[Start Page excerpt]

Mathews changed Baller's romanization system to Wade–Giles, and omitted Baller's explanations of Chinese character construction. For example, saying Number 5047, tao4 道 "A road; a way; a path…" comes "From Nos. 1036; 4771", that is choh 辵 or 辶 "Walking. The 162nd Radical" and sheo 首 "The head. A chief; a leader; first. The 185th Radical."

Mathews's 1164-page dictionary is collated alphabetically according to the Wade–Giles system of romanization. It includes two appendices comprising 61 pages. Appendix A has tables including 29 Chinese dynasties, the celestial stems and earthly branches, Chinese calendar, and solar terms. Appendix B gives a list of the 214 Kangxi radicals, a radical-and-stroke index, and, for the dictionary's frustrated user, a helpful list of characters having obscure radicals.

Scholars agree that Mathews's dictionary closely resembles Herbert Giles's Chinese–English Dictionary, but differ over the degree of copying. Aylmer says many definitions "are taken, without acknowledgment" from Giles, Wilkinson says Mathews's is "based on" Giles's dictionary, and Kroll says Matthews's is "heavily indebted" to Giles's.

Mathews occasionally cites Giles's dictionary, such as for the Chinese exonym Xiáyōusī 黠憂斯 "Kyrgyz people".

There are many cases where Mathews uses Giles's dictionary without citation, such as the Kuí 夔 "legendary dragon-like monster with one foot". The problem began with Giles's Zhuangzi translation, "The walrus said to the centipede …", which notes, "'Walrus' is of course an analogue. But for the one leg, the description given by a commentator of the creature mentioned in the text applies with significant exactitude." Giles's dictionary translates kui as "A one-legged creature; a walrus. Grave; reverential." Mathews's dictionary gives "A one-legged monster; a walrus; Grave, respectful".

[End Page excerpt]

• **Written task 1**
Reproduce the passage on Mathews's dictionary word for word.

[Start Records to process]

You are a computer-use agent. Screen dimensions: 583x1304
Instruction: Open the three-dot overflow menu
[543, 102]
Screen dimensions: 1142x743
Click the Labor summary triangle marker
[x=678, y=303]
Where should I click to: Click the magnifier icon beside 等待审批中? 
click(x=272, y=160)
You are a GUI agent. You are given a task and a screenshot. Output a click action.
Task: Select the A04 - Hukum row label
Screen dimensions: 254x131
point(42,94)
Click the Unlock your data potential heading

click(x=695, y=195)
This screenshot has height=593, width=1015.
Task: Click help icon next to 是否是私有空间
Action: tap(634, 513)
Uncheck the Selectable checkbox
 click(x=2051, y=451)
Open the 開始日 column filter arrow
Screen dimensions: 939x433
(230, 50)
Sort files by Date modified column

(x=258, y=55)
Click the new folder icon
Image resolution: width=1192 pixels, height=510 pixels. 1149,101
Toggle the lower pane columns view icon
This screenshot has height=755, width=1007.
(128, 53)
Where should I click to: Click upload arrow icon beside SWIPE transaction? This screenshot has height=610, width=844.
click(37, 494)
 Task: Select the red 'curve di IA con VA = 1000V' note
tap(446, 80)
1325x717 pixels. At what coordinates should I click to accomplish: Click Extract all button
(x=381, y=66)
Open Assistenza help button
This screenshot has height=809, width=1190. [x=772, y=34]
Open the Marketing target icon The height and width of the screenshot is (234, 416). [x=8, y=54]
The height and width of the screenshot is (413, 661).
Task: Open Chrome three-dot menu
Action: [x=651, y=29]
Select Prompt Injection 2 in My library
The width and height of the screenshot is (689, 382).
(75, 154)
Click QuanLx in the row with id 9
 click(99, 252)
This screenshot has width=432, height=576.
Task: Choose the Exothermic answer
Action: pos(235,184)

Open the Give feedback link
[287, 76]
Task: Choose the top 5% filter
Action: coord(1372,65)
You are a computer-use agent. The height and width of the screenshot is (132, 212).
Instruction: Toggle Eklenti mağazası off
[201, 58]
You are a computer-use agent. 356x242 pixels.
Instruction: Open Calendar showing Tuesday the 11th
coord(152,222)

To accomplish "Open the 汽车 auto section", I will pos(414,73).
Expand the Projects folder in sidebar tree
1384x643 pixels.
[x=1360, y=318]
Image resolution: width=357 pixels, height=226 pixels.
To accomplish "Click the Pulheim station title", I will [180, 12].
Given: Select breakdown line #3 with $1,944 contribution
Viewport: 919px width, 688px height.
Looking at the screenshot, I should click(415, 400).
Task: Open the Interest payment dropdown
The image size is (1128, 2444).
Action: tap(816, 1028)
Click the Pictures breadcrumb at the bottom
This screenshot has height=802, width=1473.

[End Records to process]

• **Written task 2**
Take the records from the line containing "Task: Open the Interest payment dropdown" through the end of the records, switch "Pictures" to "Documents", and write out only those lines with nothing else changed.

• **Exercise response 1**
Mathews changed Baller's romanization system to Wade–Giles, and omitted Baller's explanations of Chinese character construction. For example, saying Number 5047, tao4 道 "A road; a way; a path…" comes "From Nos. 1036; 4771", that is choh 辵 or 辶 "Walking. The 162nd Radical" and sheo 首 "The head. A chief; a leader; first. The 185th Radical."

Mathews's 1164-page dictionary is collated alphabetically according to the Wade–Giles system of romanization. It includes two appendices comprising 61 pages. Appendix A has tables including 29 Chinese dynasties, the celestial stems and earthly branches, Chinese calendar, and solar terms. Appendix B gives a list of the 214 Kangxi radicals, a radical-and-stroke index, and, for the dictionary's frustrated user, a helpful list of characters having obscure radicals.

Scholars agree that Mathews's dictionary closely resembles Herbert Giles's Chinese–English Dictionary, but differ over the degree of copying. Aylmer says many definitions "are taken, without acknowledgment" from Giles, Wilkinson says Mathews's is "based on" Giles's dictionary, and Kroll says Matthews's is "heavily indebted" to Giles's.

Mathews occasionally cites Giles's dictionary, such as for the Chinese exonym Xiáyōusī 黠憂斯 "Kyrgyz people".

There are many cases where Mathews uses Giles's dictionary without citation, such as the Kuí 夔 "legendary dragon-like monster with one foot". The problem began with Giles's Zhuangzi translation, "The walrus said to the centipede …", which notes, "'Walrus' is of course an analogue. But for the one leg, the description given by a commentator of the creature mentioned in the text applies with significant exactitude." Giles's dictionary translates kui as "A one-legged creature; a walrus. Grave; reverential." Mathews's dictionary gives "A one-legged monster; a walrus; Grave, respectful".

• **Exercise response 2**
Task: Open the Interest payment dropdown
The image size is (1128, 2444).
Action: tap(816, 1028)
Click the Documents breadcrumb at the bottom
This screenshot has height=802, width=1473.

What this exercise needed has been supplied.